Pediatric hospitalists should be able to:

  • Stabilize patients presenting with metabolic abnormalities, cardiopulmonary compromise, or other urgent problems as a result of dehydration, malnutrition, or an abnormal pathophysiological state.

  • Obtain a thorough patient history, including a detailed social, family, dietary and feeding history, attending to markers of abnormal behavioral or psychosocial factors.

  • Perform a directed physical examination, including careful measurement of anthropometric data, attending to findings that may indicate an underlying medical condition or child abuse and neglect.

  • Correctly utilize standardized growth charts to identify isolated growth abnormalities and to assess the growth pattern over time.

  • Directly observe and correctly interpret a feeding session, with attention paid to feeding behavior and the child‐caregiver interactions.

  • Critically assess the level of evidence and risk/benefit ratio for an expanded diagnostic evaluation.

  • Interpret basic tests and identify abnormal findings that require further testing or consultation.

  • Correctly calculate caloric needs and adjust feeding regimens to maximize weight gain while avoiding gastrointestinal compromise.

  • Correctly identify the need for and efficiently access appropriate consultants and support services needed to provide comprehensive care.

  • Coordinate care with subspecialists, the primary care provider and other services and arrange for an appropriate transition plan with detailed follow‐up plans for after hospital discharge.


Pediatric hospitalists should be able to:

  • Consider the concerns of the family/caregiver when obtaining a history, developing a diagnostic approach, and offering anticipatory guidance and management options.

  • Provide education to the family/caregiver on FTT, with specific focus on patient‐specific underlying diagnoses.

  • Communicate effectively with the family/caregiver and healthcare providers regarding findings and care plans.

  • Maintain the continuum of care by effectively coordinating the discharge with the primary care provider.

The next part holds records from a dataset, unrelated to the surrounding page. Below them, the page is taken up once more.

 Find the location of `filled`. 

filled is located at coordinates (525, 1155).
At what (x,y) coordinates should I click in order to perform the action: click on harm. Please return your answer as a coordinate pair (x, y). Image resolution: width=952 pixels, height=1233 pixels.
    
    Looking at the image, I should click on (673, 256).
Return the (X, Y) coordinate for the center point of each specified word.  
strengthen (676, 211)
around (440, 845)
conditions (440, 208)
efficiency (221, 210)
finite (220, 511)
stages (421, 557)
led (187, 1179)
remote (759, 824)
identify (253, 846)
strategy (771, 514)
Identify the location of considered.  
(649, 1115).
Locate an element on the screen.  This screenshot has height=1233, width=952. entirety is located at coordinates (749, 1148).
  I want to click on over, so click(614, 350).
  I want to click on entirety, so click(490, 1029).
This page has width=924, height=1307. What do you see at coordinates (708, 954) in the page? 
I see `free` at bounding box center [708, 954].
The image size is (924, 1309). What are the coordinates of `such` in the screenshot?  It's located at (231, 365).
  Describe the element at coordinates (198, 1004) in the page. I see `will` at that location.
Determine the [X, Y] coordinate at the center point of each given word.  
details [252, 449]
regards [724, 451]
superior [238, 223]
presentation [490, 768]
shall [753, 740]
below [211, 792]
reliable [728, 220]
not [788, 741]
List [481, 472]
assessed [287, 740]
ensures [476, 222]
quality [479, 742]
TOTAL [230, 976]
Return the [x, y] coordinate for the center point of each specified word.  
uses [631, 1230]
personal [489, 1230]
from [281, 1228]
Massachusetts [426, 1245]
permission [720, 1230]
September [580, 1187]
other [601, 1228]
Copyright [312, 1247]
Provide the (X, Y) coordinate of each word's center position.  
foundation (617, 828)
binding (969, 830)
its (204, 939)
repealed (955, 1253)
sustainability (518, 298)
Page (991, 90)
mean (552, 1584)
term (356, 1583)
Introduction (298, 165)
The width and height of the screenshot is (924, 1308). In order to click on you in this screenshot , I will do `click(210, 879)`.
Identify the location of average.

Systems Organization and Improvement

In order to improve efficiency and quality within their organizations, pediatric hospitalists should:

  • Coordinate the care of professional staff (including social work, nursing, speech or occupational therapists) and consultants to improve the quality and efficiency of care.

  • Work with healthcare providers and community leaders to develop a system for effective and safe transitions of care from the inpatient to outpatient healthcare providers, preserving the multidisciplinary nature of the care team when appropriate.

  • Lead, coordinate or participate in efforts to develop evidence‐based guidelines for the evaluation and management of FTT in the hospital.